TASK DIRECTIONS: Once you find the line with "Select Kortney in visible characters list" in the entries below, print it and each line after it up to and including the line with "This screenshot has width=280, height=174.", exactly, without pictures.

TASK MATERIAL:
※

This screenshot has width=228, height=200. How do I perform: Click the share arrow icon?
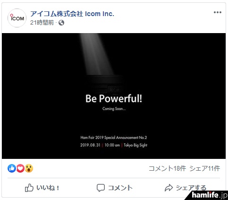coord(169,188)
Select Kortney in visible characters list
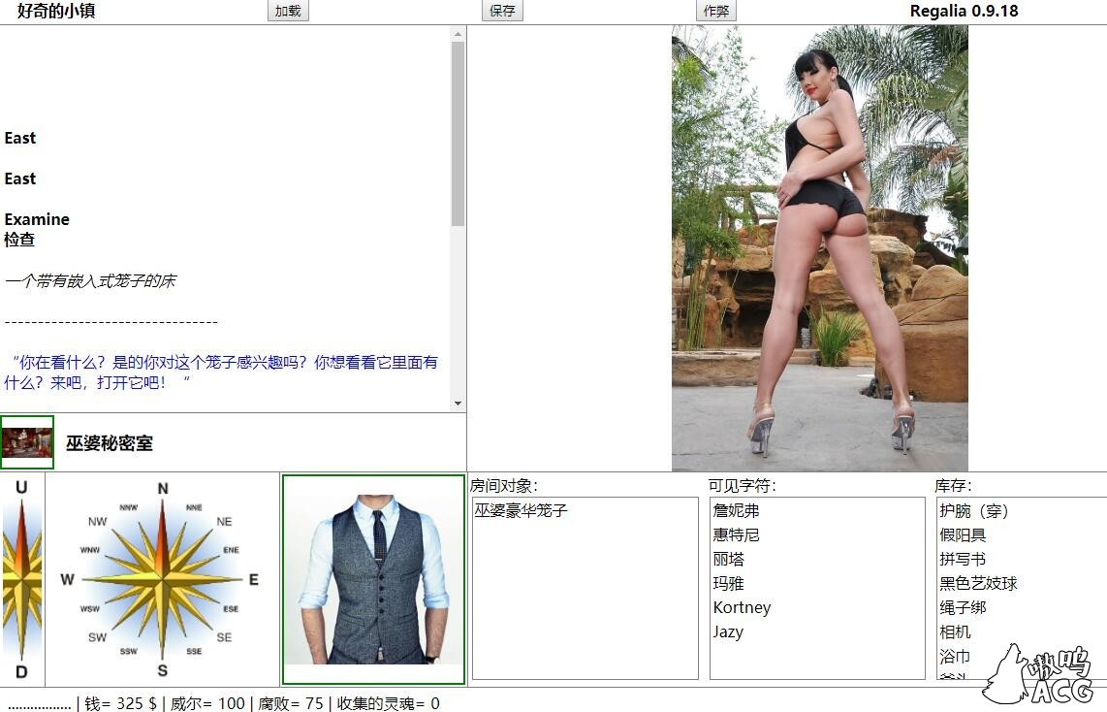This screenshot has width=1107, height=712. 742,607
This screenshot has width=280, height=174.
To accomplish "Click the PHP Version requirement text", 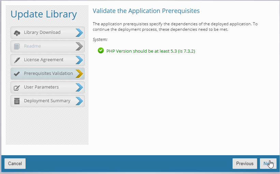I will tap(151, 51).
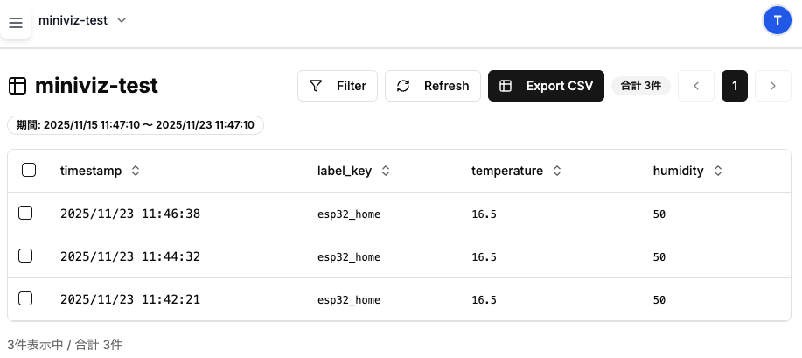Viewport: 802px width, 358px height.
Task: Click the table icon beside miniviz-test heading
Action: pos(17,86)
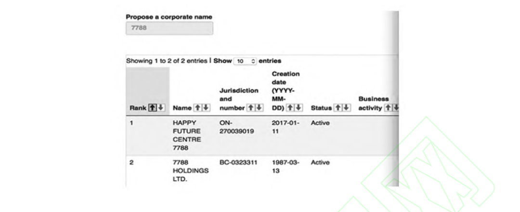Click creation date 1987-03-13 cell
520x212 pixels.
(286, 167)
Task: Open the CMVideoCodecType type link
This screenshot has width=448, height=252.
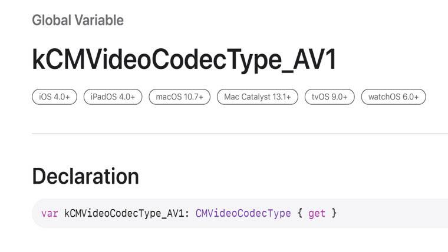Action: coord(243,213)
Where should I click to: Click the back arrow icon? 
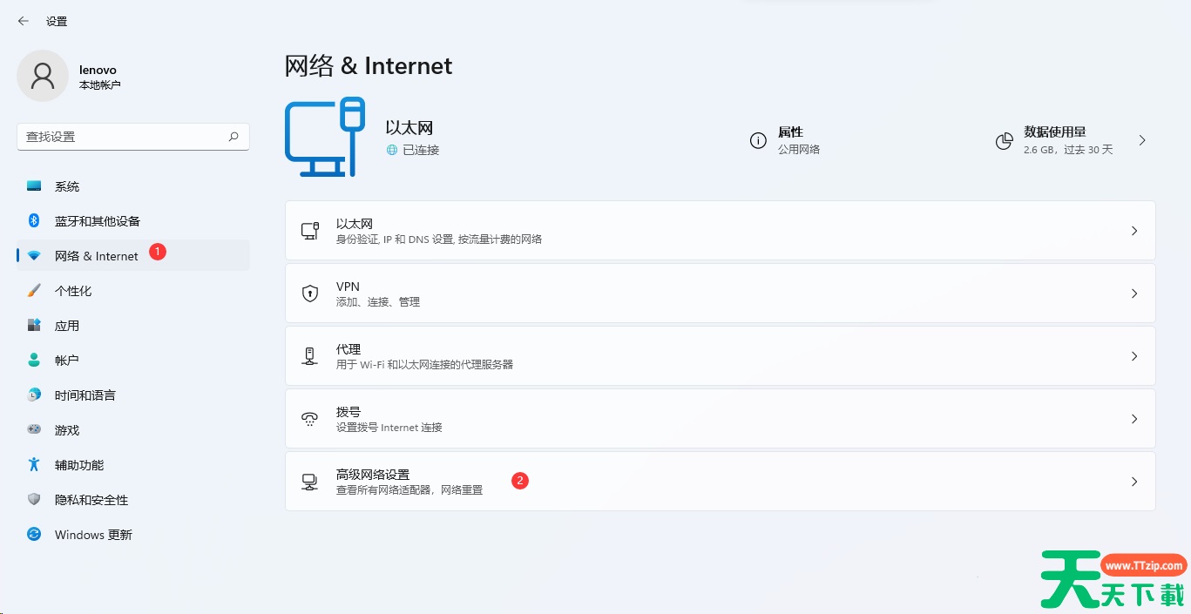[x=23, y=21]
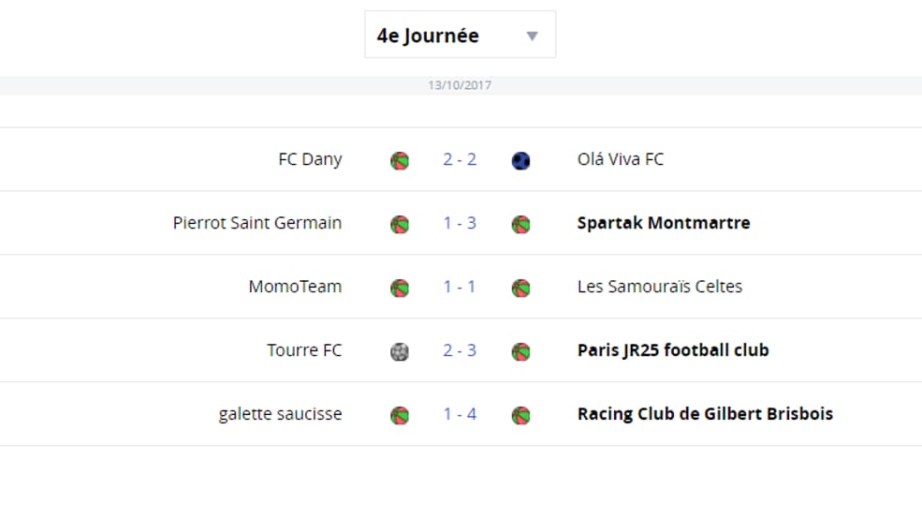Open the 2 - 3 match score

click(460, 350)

※

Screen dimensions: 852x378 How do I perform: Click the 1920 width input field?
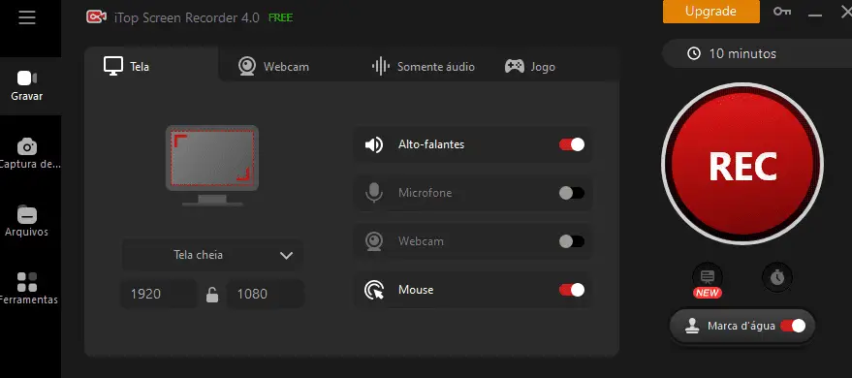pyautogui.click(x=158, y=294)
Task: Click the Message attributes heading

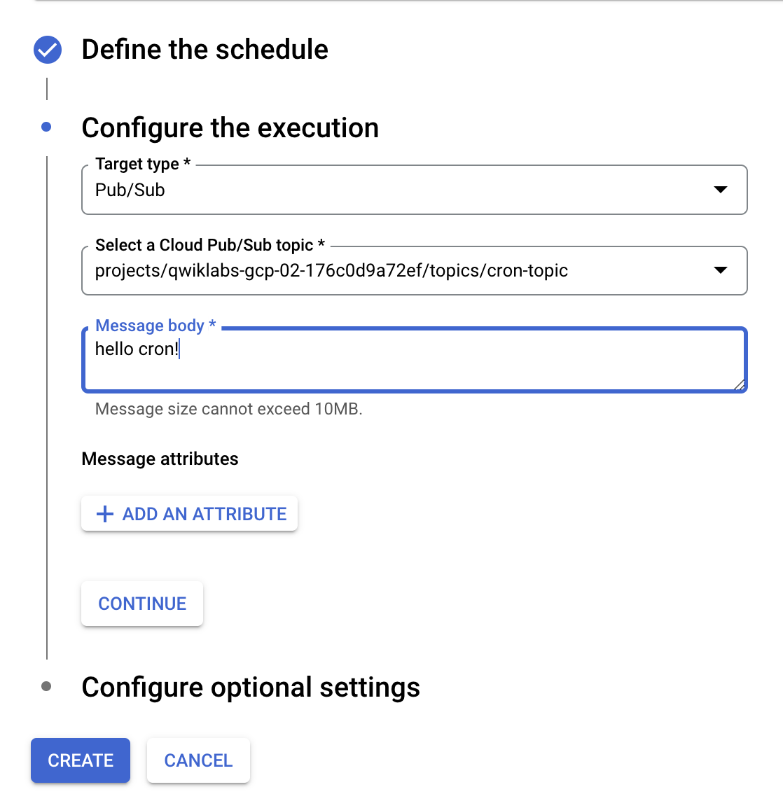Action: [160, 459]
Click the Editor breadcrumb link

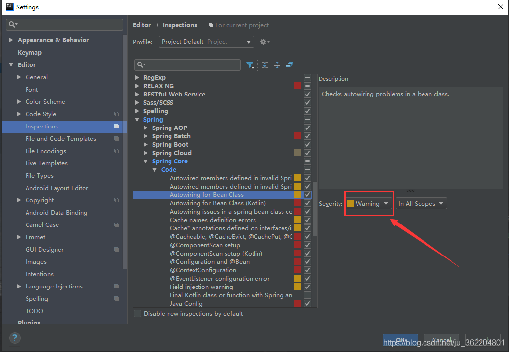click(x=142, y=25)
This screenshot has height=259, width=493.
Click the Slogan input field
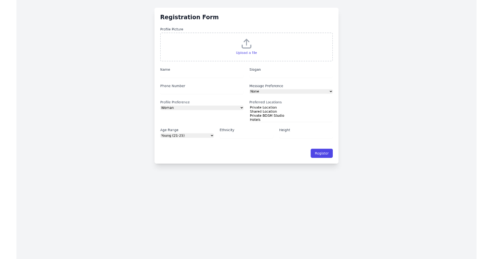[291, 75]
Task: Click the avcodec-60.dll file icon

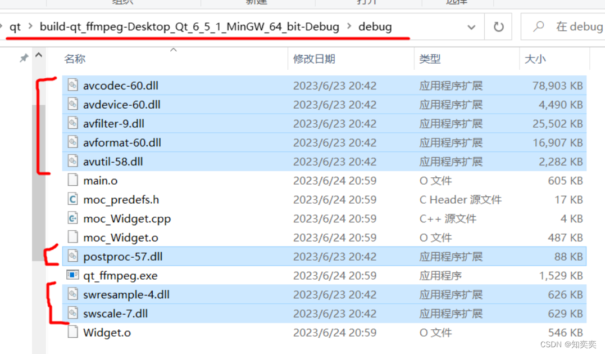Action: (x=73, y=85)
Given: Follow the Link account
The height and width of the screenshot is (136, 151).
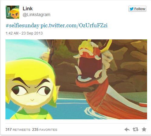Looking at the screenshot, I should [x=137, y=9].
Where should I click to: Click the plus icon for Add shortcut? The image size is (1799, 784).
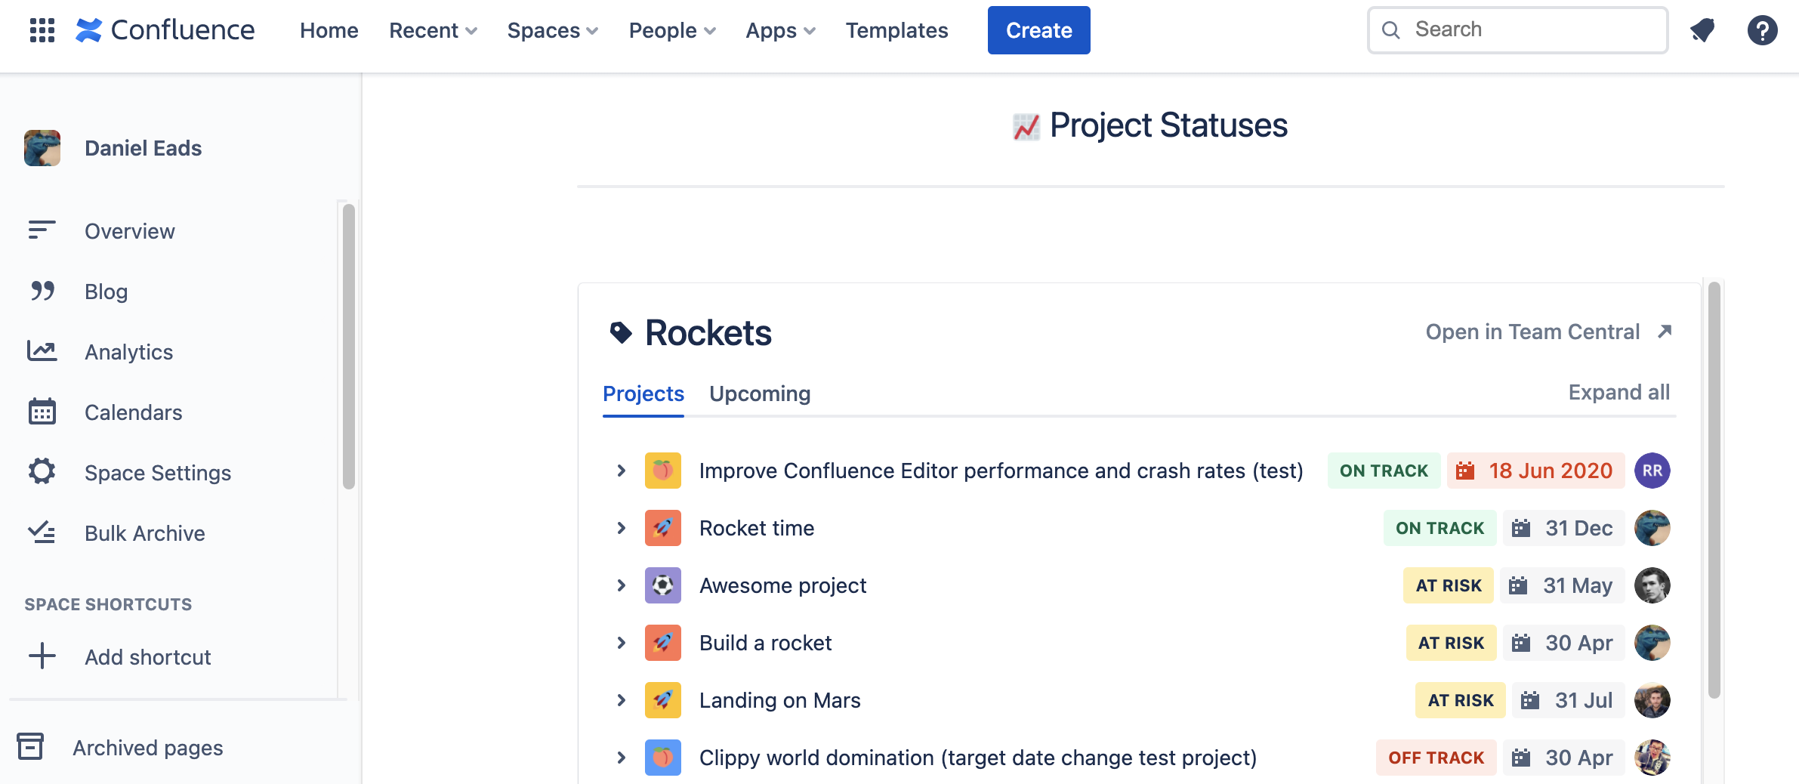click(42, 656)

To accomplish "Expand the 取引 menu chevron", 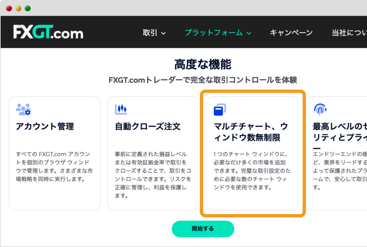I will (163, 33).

※

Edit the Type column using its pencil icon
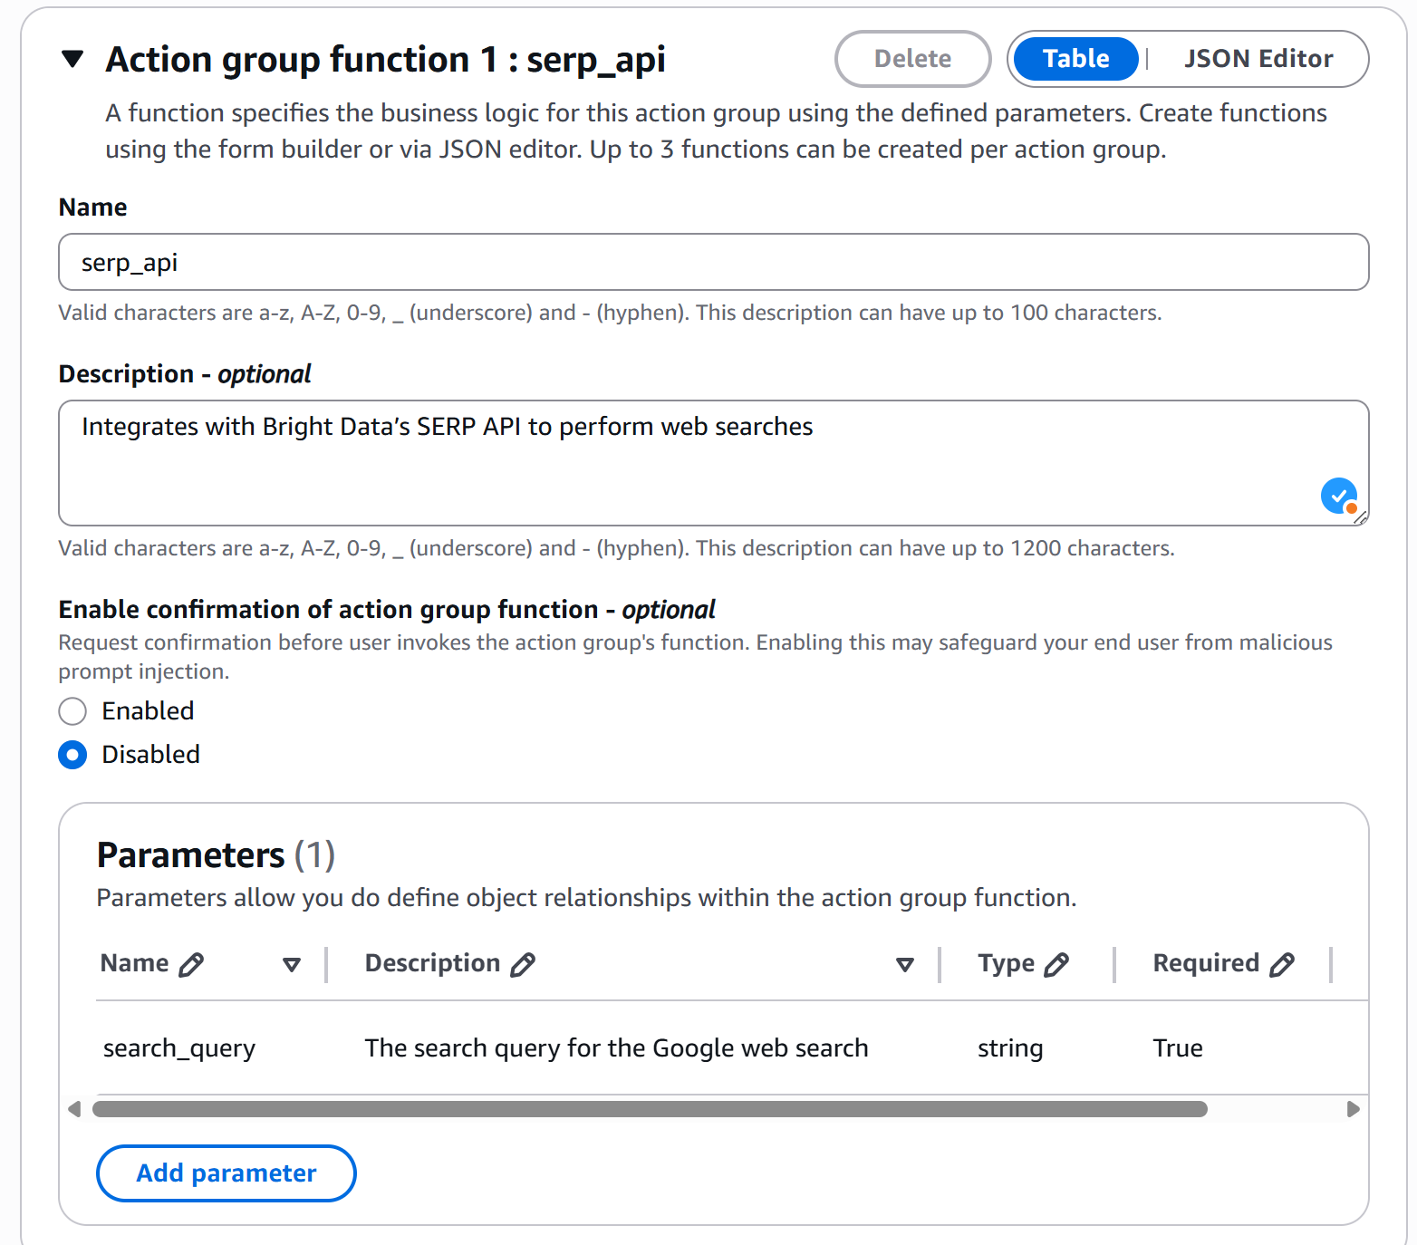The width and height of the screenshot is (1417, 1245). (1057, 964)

※

RESULT FOR THIS TASK:
Select Kortney in visible characters list
This screenshot has width=1107, height=712. 742,607
This screenshot has width=280, height=174.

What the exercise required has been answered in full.